Print each line of the listing once more, precisely as given.

DATA RECORDS:
□ □ □ □

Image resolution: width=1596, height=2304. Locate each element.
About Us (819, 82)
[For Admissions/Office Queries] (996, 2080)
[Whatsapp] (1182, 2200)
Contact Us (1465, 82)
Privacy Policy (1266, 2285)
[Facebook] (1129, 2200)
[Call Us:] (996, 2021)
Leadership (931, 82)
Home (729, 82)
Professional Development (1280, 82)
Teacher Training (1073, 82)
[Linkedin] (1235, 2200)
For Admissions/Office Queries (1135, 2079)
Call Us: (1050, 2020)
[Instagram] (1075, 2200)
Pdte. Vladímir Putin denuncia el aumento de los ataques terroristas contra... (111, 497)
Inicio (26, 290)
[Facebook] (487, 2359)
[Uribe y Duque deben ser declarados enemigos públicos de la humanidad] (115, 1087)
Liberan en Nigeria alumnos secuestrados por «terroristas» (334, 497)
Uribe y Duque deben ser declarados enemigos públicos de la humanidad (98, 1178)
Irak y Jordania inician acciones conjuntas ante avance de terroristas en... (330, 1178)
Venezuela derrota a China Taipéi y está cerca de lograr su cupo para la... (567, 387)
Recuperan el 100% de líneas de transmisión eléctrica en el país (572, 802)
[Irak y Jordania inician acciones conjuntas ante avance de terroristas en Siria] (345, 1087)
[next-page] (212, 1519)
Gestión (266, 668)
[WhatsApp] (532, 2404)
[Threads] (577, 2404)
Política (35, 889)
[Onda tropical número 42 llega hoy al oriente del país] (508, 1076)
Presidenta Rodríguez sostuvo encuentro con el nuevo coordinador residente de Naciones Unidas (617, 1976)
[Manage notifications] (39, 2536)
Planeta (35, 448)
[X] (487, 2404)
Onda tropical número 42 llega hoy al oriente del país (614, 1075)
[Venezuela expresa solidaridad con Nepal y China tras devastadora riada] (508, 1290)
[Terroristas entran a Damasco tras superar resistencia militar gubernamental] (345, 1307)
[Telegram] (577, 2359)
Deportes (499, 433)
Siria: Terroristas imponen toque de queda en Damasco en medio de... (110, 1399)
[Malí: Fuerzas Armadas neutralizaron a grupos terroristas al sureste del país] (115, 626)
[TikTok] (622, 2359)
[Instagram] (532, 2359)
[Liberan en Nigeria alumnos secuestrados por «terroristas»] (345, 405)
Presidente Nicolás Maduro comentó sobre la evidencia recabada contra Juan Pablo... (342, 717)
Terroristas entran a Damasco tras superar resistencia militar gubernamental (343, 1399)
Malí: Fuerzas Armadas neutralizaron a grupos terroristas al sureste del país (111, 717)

□ □ □ □

RESULT:
Image resolution: width=1596, height=2304. Locate each element.
About Us (819, 82)
[For Admissions/Office Queries] (996, 2080)
[Whatsapp] (1182, 2200)
Contact Us (1465, 82)
Privacy Policy (1266, 2285)
[Facebook] (1129, 2200)
[Call Us:] (996, 2021)
Leadership (931, 82)
Home (729, 82)
Professional Development (1280, 82)
Teacher Training (1073, 82)
[Linkedin] (1235, 2200)
For Admissions/Office Queries (1135, 2079)
Call Us: (1050, 2020)
[Instagram] (1075, 2200)
Pdte. Vladímir Putin denuncia el aumento de los ataques terroristas contra... (111, 497)
Inicio (26, 290)
[Facebook] (487, 2359)
[Uribe y Duque deben ser declarados enemigos públicos de la humanidad] (115, 1087)
Liberan en Nigeria alumnos secuestrados por «terroristas» (334, 497)
Uribe y Duque deben ser declarados enemigos públicos de la humanidad (98, 1178)
Irak y Jordania inician acciones conjuntas ante avance de terroristas en... (330, 1178)
Venezuela derrota a China Taipéi y está cerca de lograr su cupo para la... (567, 387)
Recuperan el 100% de líneas de transmisión eléctrica en el país (572, 802)
[Irak y Jordania inician acciones conjuntas ante avance de terroristas en Siria] (345, 1087)
[next-page] (212, 1519)
Gestión (266, 668)
[WhatsApp] (532, 2404)
[Threads] (577, 2404)
Política (35, 889)
[Onda tropical número 42 llega hoy al oriente del país] (508, 1076)
Presidenta Rodríguez sostuvo encuentro con el nuevo coordinador residente de Naciones Unidas (617, 1976)
[Manage notifications] (39, 2536)
Planeta (35, 448)
[X] (487, 2404)
Onda tropical número 42 llega hoy al oriente del país (614, 1075)
[Venezuela expresa solidaridad con Nepal y China tras devastadora riada] (508, 1290)
[Terroristas entran a Damasco tras superar resistencia militar gubernamental] (345, 1307)
[Telegram] (577, 2359)
Deportes (499, 433)
Siria: Terroristas imponen toque de queda en Damasco en medio de... (110, 1399)
[Malí: Fuerzas Armadas neutralizaron a grupos terroristas al sureste del país] (115, 626)
[TikTok] (622, 2359)
[Instagram] (532, 2359)
[Liberan en Nigeria alumnos secuestrados por «terroristas»] (345, 405)
Presidente Nicolás Maduro comentó sobre la evidencia recabada contra Juan Pablo... (342, 717)
Terroristas entran a Damasco tras superar resistencia militar gubernamental (343, 1399)
Malí: Fuerzas Armadas neutralizaron a grupos terroristas al sureste del país (111, 717)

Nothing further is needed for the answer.